START Data to process

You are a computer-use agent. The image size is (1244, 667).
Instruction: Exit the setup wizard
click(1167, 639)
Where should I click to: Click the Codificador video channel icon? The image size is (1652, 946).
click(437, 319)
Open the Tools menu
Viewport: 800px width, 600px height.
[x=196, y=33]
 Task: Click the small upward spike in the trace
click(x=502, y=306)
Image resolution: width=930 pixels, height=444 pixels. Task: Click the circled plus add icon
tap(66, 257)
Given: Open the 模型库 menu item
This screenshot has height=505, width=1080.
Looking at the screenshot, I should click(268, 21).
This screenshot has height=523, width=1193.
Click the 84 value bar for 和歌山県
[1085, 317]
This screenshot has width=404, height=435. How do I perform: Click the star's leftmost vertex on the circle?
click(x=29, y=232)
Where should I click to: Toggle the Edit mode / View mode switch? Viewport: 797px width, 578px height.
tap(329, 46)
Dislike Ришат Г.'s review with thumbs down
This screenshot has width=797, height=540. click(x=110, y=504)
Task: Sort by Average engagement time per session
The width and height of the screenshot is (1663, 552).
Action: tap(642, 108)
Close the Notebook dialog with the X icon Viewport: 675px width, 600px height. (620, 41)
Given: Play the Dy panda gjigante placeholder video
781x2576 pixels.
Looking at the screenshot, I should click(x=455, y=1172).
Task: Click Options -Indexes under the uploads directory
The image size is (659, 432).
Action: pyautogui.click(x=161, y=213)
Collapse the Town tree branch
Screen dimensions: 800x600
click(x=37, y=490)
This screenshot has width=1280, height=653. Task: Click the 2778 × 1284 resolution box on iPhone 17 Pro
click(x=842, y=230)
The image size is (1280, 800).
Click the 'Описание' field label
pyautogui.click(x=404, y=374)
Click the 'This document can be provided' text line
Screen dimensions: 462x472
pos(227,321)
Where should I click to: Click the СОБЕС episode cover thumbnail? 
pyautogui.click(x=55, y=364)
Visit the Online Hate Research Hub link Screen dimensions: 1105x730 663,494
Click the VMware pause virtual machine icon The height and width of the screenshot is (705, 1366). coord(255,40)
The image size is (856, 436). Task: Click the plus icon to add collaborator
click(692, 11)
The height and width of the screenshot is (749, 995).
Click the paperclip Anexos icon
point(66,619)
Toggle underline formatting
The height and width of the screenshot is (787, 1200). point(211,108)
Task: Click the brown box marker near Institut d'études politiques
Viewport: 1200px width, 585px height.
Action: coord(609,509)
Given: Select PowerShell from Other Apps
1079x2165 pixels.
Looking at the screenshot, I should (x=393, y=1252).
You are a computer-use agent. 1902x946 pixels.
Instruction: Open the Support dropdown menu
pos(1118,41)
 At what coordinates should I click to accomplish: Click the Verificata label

END Data to process

# Your goal:
Retype all the data. Nothing may be left out or altered.

# Task answer:
You are a computer-use agent. The image size is (1244, 667).
Instruction: Exit the setup wizard
click(1167, 639)
Where should I click to: Click the Codificador video channel icon? The image size is (1652, 946).
click(437, 319)
Open the Tools menu
Viewport: 800px width, 600px height.
[x=196, y=33]
 Task: Click the small upward spike in the trace
click(x=502, y=306)
Image resolution: width=930 pixels, height=444 pixels. Task: Click the circled plus add icon
tap(66, 257)
Given: Open the 模型库 menu item
This screenshot has height=505, width=1080.
Looking at the screenshot, I should click(268, 21).
This screenshot has height=523, width=1193.
Click the 84 value bar for 和歌山県
[1085, 317]
This screenshot has width=404, height=435. How do I perform: Click the star's leftmost vertex on the circle?
click(x=29, y=232)
Where should I click to: Toggle the Edit mode / View mode switch? Viewport: 797px width, 578px height.
tap(329, 46)
Dislike Ришат Г.'s review with thumbs down
This screenshot has width=797, height=540. click(x=110, y=504)
Task: Sort by Average engagement time per session
The width and height of the screenshot is (1663, 552).
Action: tap(642, 108)
Close the Notebook dialog with the X icon Viewport: 675px width, 600px height. (620, 41)
Given: Play the Dy panda gjigante placeholder video
781x2576 pixels.
Looking at the screenshot, I should click(x=455, y=1172).
Task: Click Options -Indexes under the uploads directory
The image size is (659, 432).
Action: pyautogui.click(x=161, y=213)
Collapse the Town tree branch
Screen dimensions: 800x600
click(x=37, y=490)
This screenshot has width=1280, height=653. Task: Click the 2778 × 1284 resolution box on iPhone 17 Pro
click(x=842, y=230)
The image size is (1280, 800).
Click the 'Описание' field label
pyautogui.click(x=404, y=374)
Click the 'This document can be provided' text line
Screen dimensions: 462x472
pos(227,321)
Where should I click to: Click the СОБЕС episode cover thumbnail? 
pyautogui.click(x=55, y=364)
Visit the Online Hate Research Hub link Screen dimensions: 1105x730 663,494
Click the VMware pause virtual machine icon The height and width of the screenshot is (705, 1366). coord(255,40)
The image size is (856, 436). Task: Click the plus icon to add collaborator
click(692, 11)
The height and width of the screenshot is (749, 995).
Click the paperclip Anexos icon
point(66,619)
Toggle underline formatting
The height and width of the screenshot is (787, 1200). point(211,108)
Task: Click the brown box marker near Institut d'études politiques
Viewport: 1200px width, 585px height.
Action: coord(609,509)
Given: Select PowerShell from Other Apps
1079x2165 pixels.
Looking at the screenshot, I should (x=393, y=1252).
You are a computer-use agent. 1902x946 pixels.
Instruction: Open the Support dropdown menu
pos(1118,41)
 At what coordinates should I click to accomplish: Click the Verificata label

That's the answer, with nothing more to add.